El objetivo es mantener una política de precios que permita sostener el consumo sin comprometer la viabilidad de los negocios. Un equilibrio complicado en un sector con márgenes ajustados y una alta exposición a costes variables.
“Contención de precios es el lema que tenemos en la agenda para esta temporada”, resume el presidente de Restauración Mallorca CAEB. Un compromiso que, reconoce, será también el principal desafío de 2026.
ESTABILIDAD EN EL COMERCIO
El comportamiento de la restauración durante Semana Santa no ha sido muy distinto al del comercio balear, que también ha cerrado el periodo con resultados contenidos y sin grandes alegrías.
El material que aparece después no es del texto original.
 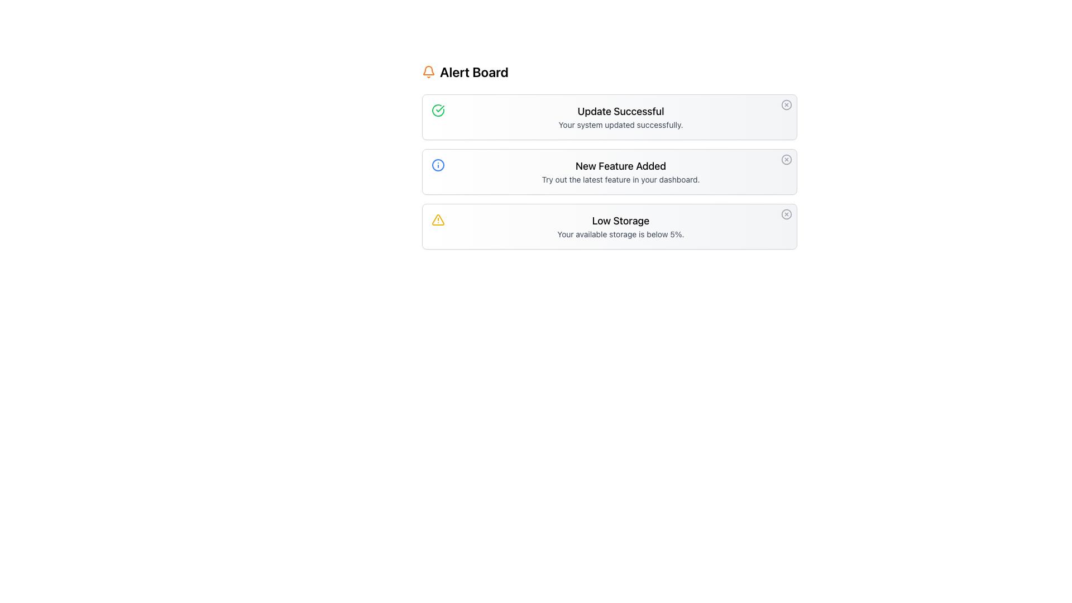 What do you see at coordinates (786, 159) in the screenshot?
I see `the circular SVG element located at the top-right corner of the second notification card` at bounding box center [786, 159].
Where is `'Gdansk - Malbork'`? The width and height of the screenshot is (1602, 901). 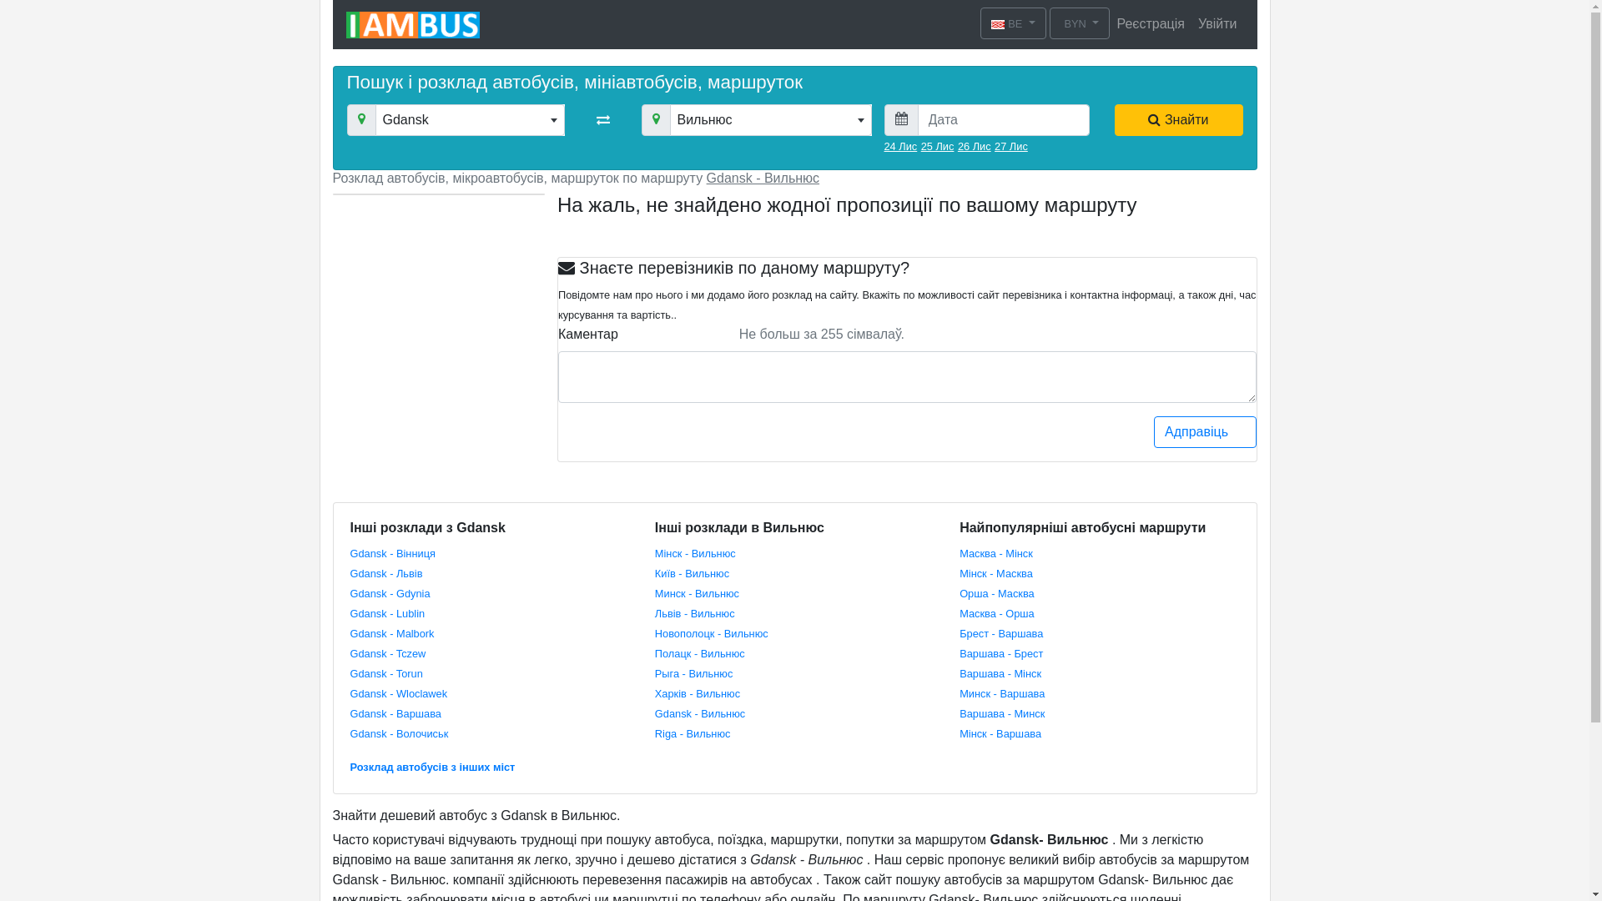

Según la Confederación Balear de Comercio (CBC), las ventas han sido similares a las de años anteriores tanto en zonas costeras como en municipios del interior.
El presidente de la patronal, Mateu Cunill, apunta a dos factores que han condicionado la campaña: el mal tiempo de los primeros días y el hecho de que la Semana Santa haya caído pronto en el calendario. “Esto nunca es bueno”, resume, en una lectura que coincide con la del sector de la restauración.
Aunque el balance general se mantiene en la línea del año pasado, el reparto ha sido desigual. “Algunos comercios han tenido mejores resultados y otros peores”, explica Cunill, quien admite que las expectativas iniciales eran más altas. “Siempre se espera más”, señala, aunque reconoce que este año las “ilusiones” se han visto frenadas por un factor externo: el inicio del conflicto en Oriente Medio.
El sector comercial observa con cautela la evolución de la situación internacional y su posible impacto en la llegada de turistas. “Estamos en una incertidumbre total”, advierte Cunill, que confía en que Baleares quede al margen de los efectos más negativos y que, una vez más, sea el turismo el que “salve la economía”.